Sky above, sky below, and a question for a man adrift: Could the golden birthmark below Maddison’s navel have been a tattoo?
No. He vividly recalled the texture of it under his finger and tongue. It was not perfectly flat but slightly raised, as had been Emily’s. Tattoos had no dimension. This spot hadn’t been prickled into her skin with needles and ink. It had been real, hers since she had entered the world.
She was either Emily, incredibly untouched by time, and for whatever reason could not reveal her true identity to him, or she was in some way an avatar of Emily, embodying her mind and spirit. He had no clue how such an avatar could exist. His ever-spinning imagination couldn’t produce even a fragile thread of explanation. In either case, Emily or avatar, it was a matter of magic, in which he did not believe. And in either case, she was essentially Emily.
I’m a needy creature, Davey. I need to be loved every day, every hour. I know so well the loneliness of being unloved. Until you, I’ve been starved for love all my life.
Surely not.
But I have. Starved. And now I can’t get my fill. Until you, life was . . . a horror.
Horror? For a girl with your mind, your heart, your charm? How could that ever be?
Loneliness, enduring fear, a sense that society has gone mad and I’m falling, falling through the madness of it. That’s horror enough for me.
In memory, he could hear the haunting quality of her voice, which grew more marked in the last two sentences and which he did not believe she could have faked. She had lived through something horrific, and her heart and mind were scarred by it.
I feel safe here. Only here. With you. I feel so safe. Tell me it’s forever.
If Maddison had only him, it was equally the case that he had only her. She was his to save, and in the saving of her, he might save himself.
Doubt had no place in a true love knot, and suspicion could not untie it.
A great egret, snow-white with long black legs and a wingspan of at least four feet, issued as if out of nowhere and flew low across the lake, seeming luminous, otherworldly, and its reflection in the water was a doubling of the miracle of its sudden appearance, so that David’s heart was lifted.
He was about to get up from the bench when his phone rang. It was Josefa Alvarez, who took care of Calista Carlino. She was at a hospital and in tears. “Calie’s had a stroke. Please come, come quickly, David, she’s dying.”
| 54 |
When David arrived at the hospital’s intensive-care unit, Emily’s mother had already passed. Weeping, Josefa Alvarez held fast to him for consolation.
He couldn’t tell if the small room was warm or not, for cold radiated outward from his marrow. He wasn’t able to stop trembling. White ceiling and walls, white floor, white bedsheets, white fluorescent light: It was a room in an ice palace.
Deep in grief, Josefa went home while David remained at Calista’s bedside, waiting for the attending physician who, he’d been promised, would shortly speak with him.

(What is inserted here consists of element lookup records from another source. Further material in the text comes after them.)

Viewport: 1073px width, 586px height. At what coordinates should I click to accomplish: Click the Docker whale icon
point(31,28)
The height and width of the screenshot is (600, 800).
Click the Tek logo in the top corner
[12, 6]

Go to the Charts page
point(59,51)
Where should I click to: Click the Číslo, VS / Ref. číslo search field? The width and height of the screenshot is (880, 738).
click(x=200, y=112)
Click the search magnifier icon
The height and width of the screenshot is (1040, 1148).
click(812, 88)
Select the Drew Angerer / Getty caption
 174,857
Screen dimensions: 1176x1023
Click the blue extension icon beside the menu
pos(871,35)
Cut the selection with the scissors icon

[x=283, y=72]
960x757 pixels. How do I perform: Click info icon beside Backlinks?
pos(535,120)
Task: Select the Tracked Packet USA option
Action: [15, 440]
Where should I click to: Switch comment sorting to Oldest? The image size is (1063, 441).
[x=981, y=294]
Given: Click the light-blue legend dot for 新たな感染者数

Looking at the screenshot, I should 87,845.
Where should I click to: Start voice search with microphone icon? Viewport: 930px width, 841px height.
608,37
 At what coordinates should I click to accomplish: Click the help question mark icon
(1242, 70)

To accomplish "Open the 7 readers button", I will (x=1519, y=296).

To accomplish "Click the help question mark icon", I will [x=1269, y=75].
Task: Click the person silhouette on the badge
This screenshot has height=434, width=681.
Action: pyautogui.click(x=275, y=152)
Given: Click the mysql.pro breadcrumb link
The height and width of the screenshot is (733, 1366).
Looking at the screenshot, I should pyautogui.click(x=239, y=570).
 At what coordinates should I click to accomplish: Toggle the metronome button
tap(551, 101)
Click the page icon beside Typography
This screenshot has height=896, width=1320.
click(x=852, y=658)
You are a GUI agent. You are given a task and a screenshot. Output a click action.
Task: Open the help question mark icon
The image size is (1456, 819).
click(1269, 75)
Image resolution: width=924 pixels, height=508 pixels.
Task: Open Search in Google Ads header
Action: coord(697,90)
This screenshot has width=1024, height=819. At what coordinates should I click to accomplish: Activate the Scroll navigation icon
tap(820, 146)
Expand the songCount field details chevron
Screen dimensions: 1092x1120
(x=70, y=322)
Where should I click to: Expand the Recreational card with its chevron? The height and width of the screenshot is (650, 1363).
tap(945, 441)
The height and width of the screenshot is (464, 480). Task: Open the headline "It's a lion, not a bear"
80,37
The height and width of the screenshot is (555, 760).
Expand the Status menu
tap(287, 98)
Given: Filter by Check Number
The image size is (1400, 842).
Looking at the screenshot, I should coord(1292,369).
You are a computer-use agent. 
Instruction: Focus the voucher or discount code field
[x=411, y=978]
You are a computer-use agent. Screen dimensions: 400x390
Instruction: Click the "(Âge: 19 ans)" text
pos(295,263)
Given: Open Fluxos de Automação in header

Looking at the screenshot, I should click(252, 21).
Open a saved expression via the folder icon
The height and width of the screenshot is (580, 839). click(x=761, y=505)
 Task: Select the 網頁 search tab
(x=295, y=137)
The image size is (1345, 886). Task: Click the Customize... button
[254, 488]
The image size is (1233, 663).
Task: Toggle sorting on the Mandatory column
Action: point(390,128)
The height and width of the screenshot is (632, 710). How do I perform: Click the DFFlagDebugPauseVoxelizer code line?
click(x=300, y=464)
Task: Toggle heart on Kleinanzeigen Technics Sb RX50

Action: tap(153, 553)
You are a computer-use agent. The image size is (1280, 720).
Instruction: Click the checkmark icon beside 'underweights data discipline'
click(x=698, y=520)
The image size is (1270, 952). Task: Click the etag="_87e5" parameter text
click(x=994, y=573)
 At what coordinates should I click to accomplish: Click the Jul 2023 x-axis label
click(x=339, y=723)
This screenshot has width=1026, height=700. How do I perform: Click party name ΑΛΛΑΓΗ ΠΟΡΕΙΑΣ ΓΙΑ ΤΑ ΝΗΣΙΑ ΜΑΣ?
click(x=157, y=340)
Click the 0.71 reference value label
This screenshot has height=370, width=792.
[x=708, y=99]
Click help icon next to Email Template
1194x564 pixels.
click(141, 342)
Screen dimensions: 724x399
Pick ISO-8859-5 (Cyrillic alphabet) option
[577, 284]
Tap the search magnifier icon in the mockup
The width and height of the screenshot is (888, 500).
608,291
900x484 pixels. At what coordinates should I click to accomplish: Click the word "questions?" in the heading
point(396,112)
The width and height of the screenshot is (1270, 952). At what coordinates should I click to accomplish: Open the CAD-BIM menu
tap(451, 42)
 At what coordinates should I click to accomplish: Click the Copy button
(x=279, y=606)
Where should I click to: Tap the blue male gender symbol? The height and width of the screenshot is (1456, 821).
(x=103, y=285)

The lady lay as though sleeping, her mouth and eyes closed. Although she was pale, death had not lined her face or left her with a tortured expression. She was still lovely and appeared to be in perfect health, though she would not ever open her eyes or speak to break this last of all silences.
David gripped the bed railing to steady himself. His legs were weak. He recalled what Maddison said about feeling as though society had gone mad, as if she were in free fall through all the madness. After the events of the past six days, especially after the bizarre experience in the Ockland residence with the venomous Linette, David was filled with foreboding, with the conviction that he was on the verge of a long fall into an abyss.
He blamed himself for failing Calista just as he had failed Emily. On the one hand, this sense of guilt was irrational. On the other hand . . . he knew why perhaps he should feel at fault, though he was afraid to consider the issue too closely. Not here, not yet.
A nurse entered the room and expressed her condolences as she gently drew the sheet over Calista’s face.
Pushing a gurney, an orderly followed close behind the nurse.
“Where are you taking her?”
“Down to the holding room in the basement. Whatever mortician you make arrangements with can assume custody of the body there.”
David wanted to slow things down, take time to accommodate himself to this terrible turn of events, to get his mind around how his life had changed, take time to catch his breath. Calista’s death had been so sudden, and now the haste with which she was being moved to the hospital morgue seemed to dishonor her.
As the nurse opened the door for the orderly with his gurney, Dr. Theodore Goshen entered. He was dressed in green scrubs. Fiftyish, with a thickening waist and thinning blond hair, he had the weary look of a man who’d seen more death than he had bargained for when the romance of the healer’s profession had long ago lured him into medical school.